**DIRECTIONS**
Could you reproduce verbatim the lines of the listing below, starting at the line containing "Given: Open Thread.java:745" and ending at the line containing "(x=293, y=265)", with both of those lines included?

-- Begin SUPPLIED MATERIAL --

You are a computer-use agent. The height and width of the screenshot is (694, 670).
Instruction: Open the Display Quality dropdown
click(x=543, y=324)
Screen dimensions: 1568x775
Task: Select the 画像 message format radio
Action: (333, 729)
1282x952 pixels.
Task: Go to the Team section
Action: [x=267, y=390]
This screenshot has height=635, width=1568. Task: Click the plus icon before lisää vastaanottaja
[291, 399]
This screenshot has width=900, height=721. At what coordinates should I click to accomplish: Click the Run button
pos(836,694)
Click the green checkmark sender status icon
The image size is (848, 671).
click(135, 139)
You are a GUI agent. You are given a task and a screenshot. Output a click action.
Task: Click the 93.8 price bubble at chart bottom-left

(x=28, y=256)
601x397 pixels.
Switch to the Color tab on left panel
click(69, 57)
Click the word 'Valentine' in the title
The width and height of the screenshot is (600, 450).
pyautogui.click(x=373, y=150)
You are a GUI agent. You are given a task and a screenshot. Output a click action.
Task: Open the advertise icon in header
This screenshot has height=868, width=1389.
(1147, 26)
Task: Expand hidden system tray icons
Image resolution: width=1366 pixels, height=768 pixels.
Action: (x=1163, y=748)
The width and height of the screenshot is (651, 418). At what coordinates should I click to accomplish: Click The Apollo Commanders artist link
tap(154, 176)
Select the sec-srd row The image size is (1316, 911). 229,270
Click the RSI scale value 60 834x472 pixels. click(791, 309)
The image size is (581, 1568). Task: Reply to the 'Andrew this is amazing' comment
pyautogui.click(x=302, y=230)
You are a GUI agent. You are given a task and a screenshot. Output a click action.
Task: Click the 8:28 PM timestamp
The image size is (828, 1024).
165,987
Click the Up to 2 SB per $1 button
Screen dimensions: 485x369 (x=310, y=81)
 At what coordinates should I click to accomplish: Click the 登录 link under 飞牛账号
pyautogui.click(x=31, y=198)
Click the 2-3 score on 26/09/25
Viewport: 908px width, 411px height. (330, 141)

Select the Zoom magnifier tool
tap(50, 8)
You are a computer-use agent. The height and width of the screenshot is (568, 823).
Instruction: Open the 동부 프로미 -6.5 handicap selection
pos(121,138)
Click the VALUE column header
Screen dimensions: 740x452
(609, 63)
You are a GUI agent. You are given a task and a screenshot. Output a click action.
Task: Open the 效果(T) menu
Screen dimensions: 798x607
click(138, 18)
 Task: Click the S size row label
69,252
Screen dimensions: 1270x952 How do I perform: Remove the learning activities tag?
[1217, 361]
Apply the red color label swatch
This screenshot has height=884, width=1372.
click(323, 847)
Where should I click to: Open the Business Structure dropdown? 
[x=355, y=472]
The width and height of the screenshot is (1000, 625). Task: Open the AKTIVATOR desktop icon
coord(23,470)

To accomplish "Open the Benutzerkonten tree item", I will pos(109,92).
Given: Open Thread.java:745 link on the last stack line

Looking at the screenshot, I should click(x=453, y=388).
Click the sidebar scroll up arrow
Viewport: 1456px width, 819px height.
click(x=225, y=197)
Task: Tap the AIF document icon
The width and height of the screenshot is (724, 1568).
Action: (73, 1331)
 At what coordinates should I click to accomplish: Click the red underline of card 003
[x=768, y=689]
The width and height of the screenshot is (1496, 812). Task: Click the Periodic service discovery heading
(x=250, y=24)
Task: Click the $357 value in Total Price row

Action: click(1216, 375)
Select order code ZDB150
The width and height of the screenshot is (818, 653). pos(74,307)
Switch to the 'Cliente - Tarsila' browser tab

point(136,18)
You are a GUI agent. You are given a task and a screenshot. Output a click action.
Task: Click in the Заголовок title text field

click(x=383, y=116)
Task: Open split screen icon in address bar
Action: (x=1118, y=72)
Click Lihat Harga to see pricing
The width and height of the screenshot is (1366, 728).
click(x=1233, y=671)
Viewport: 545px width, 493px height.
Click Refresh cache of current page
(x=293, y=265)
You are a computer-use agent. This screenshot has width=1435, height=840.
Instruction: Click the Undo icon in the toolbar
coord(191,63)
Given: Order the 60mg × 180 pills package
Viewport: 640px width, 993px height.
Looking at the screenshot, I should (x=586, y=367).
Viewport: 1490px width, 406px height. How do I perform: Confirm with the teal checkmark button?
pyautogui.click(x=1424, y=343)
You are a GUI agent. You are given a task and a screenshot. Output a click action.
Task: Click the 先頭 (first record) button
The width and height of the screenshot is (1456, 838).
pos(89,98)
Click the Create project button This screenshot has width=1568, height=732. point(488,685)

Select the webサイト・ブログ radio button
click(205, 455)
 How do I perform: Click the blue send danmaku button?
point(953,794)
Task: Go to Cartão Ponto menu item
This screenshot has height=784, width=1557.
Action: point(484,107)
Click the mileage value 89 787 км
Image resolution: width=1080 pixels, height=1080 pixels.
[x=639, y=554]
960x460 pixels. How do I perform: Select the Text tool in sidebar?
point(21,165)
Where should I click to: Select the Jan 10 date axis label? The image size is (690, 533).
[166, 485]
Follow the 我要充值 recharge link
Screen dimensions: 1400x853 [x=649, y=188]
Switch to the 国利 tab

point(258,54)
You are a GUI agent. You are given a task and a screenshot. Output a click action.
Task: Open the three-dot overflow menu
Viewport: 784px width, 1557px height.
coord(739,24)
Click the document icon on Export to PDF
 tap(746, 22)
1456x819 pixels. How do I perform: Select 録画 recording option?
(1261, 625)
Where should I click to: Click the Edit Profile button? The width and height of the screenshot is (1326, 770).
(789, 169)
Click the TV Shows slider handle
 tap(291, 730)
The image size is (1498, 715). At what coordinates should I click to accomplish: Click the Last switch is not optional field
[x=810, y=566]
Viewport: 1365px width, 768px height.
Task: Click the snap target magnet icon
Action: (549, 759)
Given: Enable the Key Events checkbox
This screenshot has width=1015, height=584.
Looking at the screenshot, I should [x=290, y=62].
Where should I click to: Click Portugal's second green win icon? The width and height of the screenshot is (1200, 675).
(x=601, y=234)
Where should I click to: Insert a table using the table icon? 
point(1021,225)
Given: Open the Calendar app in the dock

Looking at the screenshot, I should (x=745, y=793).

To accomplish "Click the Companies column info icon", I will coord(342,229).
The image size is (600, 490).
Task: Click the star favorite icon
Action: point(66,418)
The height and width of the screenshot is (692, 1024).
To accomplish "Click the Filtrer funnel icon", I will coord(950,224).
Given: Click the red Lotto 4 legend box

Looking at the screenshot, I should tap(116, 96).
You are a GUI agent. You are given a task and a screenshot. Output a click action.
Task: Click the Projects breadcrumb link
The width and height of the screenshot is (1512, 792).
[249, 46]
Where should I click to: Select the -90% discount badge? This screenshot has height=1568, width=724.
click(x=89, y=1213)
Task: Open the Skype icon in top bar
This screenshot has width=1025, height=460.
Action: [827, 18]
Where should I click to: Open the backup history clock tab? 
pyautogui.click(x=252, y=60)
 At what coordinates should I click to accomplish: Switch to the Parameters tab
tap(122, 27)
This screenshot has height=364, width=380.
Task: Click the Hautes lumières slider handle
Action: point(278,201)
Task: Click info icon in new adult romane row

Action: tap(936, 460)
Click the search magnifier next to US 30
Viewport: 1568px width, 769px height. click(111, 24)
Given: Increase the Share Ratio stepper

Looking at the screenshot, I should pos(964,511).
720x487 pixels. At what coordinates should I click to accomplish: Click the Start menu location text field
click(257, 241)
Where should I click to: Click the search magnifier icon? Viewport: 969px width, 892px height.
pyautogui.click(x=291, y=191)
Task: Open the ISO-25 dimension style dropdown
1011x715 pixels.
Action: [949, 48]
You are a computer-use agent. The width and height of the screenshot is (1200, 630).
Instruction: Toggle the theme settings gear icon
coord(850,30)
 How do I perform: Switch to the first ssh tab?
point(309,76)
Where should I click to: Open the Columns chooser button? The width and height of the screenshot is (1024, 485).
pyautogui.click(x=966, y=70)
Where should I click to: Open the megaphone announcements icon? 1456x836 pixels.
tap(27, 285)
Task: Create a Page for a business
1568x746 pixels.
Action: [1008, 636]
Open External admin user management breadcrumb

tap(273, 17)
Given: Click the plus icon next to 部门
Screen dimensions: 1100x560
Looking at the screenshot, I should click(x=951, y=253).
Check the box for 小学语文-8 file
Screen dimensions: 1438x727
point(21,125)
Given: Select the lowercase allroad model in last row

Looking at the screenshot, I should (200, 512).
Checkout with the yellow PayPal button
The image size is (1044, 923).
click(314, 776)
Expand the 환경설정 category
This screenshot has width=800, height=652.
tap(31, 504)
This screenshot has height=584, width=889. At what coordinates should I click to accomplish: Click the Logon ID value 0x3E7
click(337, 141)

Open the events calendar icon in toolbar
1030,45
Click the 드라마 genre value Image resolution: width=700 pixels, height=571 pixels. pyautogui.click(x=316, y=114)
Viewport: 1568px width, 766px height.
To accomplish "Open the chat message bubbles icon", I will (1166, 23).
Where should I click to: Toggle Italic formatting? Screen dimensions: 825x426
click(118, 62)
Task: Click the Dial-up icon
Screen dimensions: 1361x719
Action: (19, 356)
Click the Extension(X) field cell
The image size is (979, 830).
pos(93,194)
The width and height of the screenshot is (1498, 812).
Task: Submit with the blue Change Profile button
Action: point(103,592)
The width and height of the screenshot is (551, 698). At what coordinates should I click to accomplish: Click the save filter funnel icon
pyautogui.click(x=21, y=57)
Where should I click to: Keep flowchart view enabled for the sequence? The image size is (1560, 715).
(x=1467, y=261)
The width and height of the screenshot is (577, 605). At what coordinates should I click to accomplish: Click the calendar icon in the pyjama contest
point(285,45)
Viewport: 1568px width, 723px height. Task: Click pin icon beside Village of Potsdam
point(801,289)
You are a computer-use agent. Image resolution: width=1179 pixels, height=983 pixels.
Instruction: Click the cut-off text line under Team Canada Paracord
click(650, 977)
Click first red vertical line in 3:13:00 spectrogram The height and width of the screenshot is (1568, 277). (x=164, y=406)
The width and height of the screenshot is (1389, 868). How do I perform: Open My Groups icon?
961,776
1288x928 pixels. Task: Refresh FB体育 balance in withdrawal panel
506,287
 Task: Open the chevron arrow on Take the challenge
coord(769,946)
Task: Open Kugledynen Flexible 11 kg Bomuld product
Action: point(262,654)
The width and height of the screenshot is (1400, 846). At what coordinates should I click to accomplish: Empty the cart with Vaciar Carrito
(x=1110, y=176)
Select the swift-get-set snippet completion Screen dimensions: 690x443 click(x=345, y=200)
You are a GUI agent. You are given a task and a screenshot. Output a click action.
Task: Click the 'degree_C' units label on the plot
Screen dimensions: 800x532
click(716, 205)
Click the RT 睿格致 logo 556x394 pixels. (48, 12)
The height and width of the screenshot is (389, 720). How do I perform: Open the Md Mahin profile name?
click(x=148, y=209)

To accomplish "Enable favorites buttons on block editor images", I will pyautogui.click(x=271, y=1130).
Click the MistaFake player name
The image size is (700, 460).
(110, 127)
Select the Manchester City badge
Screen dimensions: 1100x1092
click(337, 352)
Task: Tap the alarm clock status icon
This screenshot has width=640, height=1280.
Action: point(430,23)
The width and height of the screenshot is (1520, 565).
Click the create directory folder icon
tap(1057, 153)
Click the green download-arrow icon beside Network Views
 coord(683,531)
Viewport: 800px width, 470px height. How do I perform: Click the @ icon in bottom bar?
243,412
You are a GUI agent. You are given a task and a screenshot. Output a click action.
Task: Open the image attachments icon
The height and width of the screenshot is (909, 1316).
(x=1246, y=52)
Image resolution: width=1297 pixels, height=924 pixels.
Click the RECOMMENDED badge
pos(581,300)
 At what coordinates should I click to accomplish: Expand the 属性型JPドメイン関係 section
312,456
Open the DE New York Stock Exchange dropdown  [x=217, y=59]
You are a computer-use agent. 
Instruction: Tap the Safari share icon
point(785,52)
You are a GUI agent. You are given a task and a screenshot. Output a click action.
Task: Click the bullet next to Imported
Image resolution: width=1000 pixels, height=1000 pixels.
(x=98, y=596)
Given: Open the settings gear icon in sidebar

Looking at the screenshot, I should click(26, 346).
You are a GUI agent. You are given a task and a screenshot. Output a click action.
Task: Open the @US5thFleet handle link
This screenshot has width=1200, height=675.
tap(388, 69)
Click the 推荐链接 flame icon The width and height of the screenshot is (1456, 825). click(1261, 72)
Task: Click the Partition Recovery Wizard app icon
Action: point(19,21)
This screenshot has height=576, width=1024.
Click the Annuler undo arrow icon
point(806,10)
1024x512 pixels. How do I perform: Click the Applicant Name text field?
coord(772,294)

-- End SUPPLIED MATERIAL --

**RESPONSE FOR THIS EXERCISE**
Given: Open Thread.java:745 link on the last stack line

Looking at the screenshot, I should click(x=453, y=388).
Click the sidebar scroll up arrow
Viewport: 1456px width, 819px height.
click(x=225, y=197)
Task: Tap the AIF document icon
The width and height of the screenshot is (724, 1568).
Action: (73, 1331)
 At what coordinates should I click to accomplish: Click the red underline of card 003
[x=768, y=689]
The width and height of the screenshot is (1496, 812). Task: Click the Periodic service discovery heading
(x=250, y=24)
Task: Click the $357 value in Total Price row

Action: click(1216, 375)
Select order code ZDB150
The width and height of the screenshot is (818, 653). pos(74,307)
Switch to the 'Cliente - Tarsila' browser tab

point(136,18)
You are a GUI agent. You are given a task and a screenshot. Output a click action.
Task: Click in the Заголовок title text field

click(x=383, y=116)
Task: Open split screen icon in address bar
Action: (x=1118, y=72)
Click Lihat Harga to see pricing
The width and height of the screenshot is (1366, 728).
click(x=1233, y=671)
Viewport: 545px width, 493px height.
Click Refresh cache of current page
(x=293, y=265)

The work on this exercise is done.